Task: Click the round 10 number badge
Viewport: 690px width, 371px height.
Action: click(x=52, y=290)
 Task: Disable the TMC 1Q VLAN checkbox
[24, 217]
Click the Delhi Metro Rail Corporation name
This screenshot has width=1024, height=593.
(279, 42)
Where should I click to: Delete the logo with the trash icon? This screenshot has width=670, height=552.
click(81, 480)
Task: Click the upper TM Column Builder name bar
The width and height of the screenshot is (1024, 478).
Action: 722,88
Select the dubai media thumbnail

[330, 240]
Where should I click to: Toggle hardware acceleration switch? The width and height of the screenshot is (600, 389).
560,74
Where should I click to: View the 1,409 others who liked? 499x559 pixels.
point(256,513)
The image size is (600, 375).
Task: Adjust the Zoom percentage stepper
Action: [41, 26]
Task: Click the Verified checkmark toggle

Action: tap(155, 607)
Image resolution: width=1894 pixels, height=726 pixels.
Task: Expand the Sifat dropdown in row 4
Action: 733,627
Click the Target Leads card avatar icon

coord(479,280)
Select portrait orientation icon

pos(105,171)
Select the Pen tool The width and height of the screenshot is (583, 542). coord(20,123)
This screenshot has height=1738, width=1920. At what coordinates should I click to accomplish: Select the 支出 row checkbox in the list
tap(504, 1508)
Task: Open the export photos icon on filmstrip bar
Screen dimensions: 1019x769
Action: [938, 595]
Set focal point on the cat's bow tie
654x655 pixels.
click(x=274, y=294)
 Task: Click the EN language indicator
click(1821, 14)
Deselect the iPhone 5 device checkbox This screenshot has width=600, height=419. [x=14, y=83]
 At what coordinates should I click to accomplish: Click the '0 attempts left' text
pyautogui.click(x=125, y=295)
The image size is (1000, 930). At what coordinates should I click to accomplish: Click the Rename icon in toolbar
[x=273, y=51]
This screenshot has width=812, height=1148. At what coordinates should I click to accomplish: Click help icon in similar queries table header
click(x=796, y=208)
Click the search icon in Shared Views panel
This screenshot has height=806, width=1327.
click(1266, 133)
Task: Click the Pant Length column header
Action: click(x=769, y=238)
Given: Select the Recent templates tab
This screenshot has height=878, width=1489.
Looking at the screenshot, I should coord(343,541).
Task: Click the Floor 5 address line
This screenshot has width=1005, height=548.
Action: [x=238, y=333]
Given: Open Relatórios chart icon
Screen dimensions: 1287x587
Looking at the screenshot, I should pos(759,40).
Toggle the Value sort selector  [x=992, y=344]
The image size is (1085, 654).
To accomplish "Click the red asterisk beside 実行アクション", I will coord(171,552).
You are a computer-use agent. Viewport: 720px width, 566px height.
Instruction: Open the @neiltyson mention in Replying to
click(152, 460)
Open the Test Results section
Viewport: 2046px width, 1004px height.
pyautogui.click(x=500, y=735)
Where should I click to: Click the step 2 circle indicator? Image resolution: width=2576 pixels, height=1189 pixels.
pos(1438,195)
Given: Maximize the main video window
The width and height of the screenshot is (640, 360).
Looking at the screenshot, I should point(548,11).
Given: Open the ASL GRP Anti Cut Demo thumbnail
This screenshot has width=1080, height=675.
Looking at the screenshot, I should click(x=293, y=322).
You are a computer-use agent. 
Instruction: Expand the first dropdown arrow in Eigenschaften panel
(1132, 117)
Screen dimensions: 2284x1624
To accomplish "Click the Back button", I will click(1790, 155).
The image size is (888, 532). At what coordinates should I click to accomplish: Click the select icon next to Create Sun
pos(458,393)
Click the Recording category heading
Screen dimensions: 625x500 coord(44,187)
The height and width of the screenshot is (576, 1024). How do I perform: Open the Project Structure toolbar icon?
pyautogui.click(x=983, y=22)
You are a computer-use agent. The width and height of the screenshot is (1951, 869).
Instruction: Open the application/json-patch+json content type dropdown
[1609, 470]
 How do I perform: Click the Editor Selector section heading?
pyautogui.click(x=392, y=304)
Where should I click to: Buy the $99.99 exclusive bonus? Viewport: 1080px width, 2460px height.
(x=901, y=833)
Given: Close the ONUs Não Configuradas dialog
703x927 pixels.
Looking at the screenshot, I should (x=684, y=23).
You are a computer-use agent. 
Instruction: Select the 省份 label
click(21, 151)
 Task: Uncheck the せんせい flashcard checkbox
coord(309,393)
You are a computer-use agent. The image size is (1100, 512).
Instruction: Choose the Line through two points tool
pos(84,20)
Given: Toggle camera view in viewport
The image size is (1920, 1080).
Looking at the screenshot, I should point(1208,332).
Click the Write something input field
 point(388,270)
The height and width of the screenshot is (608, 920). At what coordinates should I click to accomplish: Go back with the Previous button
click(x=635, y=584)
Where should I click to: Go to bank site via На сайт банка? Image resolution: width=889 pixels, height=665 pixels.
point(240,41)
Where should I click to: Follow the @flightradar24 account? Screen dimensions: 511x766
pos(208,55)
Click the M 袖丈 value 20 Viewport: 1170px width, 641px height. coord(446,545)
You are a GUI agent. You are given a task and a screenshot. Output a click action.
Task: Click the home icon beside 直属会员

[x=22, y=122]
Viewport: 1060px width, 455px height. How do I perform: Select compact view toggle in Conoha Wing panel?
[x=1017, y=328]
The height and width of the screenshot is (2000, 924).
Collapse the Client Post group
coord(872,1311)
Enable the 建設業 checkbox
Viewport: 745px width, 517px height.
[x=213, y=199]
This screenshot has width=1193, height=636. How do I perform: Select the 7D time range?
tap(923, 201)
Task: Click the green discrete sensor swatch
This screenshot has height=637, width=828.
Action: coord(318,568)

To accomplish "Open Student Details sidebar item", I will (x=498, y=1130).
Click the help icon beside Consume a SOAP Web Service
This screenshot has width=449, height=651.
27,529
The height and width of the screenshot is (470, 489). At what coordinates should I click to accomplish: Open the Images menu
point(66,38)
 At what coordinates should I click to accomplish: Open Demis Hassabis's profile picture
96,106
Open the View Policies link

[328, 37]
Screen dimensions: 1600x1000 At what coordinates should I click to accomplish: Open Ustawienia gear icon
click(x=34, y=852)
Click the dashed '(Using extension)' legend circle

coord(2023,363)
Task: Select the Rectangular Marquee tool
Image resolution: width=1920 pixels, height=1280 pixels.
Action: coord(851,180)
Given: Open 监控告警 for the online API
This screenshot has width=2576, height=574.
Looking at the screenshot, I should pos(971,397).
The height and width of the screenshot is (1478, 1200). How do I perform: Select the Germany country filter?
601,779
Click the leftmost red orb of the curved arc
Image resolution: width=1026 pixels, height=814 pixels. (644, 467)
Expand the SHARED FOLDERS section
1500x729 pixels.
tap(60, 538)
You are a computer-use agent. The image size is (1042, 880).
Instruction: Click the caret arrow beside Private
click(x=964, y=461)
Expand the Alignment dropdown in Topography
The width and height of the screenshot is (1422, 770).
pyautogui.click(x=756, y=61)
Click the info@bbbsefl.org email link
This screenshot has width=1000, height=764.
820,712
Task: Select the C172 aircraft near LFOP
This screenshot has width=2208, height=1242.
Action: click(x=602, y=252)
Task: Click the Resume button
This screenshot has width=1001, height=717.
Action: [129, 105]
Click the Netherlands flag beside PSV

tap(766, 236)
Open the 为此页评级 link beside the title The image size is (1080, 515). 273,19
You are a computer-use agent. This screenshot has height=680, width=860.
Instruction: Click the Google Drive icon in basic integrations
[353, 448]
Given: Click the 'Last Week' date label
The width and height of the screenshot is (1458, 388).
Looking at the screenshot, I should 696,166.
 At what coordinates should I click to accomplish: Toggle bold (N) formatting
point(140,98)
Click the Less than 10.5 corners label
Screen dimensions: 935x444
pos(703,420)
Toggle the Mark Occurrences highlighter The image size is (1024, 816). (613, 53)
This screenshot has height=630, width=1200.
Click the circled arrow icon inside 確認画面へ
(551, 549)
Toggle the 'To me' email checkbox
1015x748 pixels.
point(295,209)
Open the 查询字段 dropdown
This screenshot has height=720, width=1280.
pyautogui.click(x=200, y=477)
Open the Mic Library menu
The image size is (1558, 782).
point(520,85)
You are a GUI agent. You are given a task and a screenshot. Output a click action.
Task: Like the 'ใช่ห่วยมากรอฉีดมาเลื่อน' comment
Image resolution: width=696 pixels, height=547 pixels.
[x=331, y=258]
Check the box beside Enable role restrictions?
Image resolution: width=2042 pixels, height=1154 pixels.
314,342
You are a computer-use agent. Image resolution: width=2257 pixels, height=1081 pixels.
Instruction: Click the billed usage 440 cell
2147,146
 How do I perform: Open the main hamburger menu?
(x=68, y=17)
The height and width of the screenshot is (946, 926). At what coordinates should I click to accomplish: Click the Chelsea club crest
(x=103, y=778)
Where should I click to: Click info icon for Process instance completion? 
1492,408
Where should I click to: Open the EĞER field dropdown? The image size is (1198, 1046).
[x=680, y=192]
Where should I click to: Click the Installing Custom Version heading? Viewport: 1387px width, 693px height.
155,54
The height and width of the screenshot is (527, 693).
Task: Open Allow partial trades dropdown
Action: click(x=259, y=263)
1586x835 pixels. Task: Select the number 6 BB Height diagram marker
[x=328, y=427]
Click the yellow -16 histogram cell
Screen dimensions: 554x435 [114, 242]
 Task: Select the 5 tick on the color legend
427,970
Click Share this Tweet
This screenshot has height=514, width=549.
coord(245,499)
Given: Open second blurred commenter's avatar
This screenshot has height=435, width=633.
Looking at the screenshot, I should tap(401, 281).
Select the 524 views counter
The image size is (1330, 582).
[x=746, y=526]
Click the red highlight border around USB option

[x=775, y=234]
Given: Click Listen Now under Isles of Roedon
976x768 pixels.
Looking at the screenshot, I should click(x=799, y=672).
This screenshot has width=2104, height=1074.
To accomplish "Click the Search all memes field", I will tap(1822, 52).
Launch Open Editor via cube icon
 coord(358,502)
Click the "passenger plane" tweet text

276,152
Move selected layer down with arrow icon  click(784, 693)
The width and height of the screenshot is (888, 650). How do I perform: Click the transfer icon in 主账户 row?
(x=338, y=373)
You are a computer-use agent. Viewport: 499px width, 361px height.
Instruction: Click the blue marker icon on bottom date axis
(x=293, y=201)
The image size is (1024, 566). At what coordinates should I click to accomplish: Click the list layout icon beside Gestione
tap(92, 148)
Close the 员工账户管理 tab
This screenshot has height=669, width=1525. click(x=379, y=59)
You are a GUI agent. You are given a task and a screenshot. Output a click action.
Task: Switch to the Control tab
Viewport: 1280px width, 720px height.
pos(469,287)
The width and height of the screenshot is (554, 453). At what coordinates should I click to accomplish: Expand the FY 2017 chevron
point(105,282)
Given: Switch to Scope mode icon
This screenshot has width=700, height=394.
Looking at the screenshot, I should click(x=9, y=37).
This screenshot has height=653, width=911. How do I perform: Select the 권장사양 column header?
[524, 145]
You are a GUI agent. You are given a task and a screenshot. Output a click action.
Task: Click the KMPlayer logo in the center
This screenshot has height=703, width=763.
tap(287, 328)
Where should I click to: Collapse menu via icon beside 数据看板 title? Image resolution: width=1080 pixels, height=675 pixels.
::::::
▶ _BRIEF_
Format the lines from the one containing "Click the Write something input field" up to and including the one containing "[x=1017, y=328]" as a JSON list of strings, with one string per line and blank lines omitted.

▶ _SOLUTION TO THE EXERCISE_
[
  "Click the Write something input field",
  " point(388,270)",
  "The height and width of the screenshot is (608, 920). At what coordinates should I click to accomplish: Go back with the Previous button",
  "click(x=635, y=584)",
  "Where should I click to: Go to bank site via На сайт банка? Image resolution: width=889 pixels, height=665 pixels.",
  "point(240,41)",
  "Where should I click to: Follow the @flightradar24 account? Screen dimensions: 511x766",
  "pos(208,55)",
  "Click the M 袖丈 value 20 Viewport: 1170px width, 641px height. coord(446,545)",
  "You are a GUI agent. You are given a task and a screenshot. Output a click action.",
  "Task: Click the home icon beside 直属会员",
  "[x=22, y=122]",
  "Viewport: 1060px width, 455px height. How do I perform: Select compact view toggle in Conoha Wing panel?",
  "[x=1017, y=328]"
]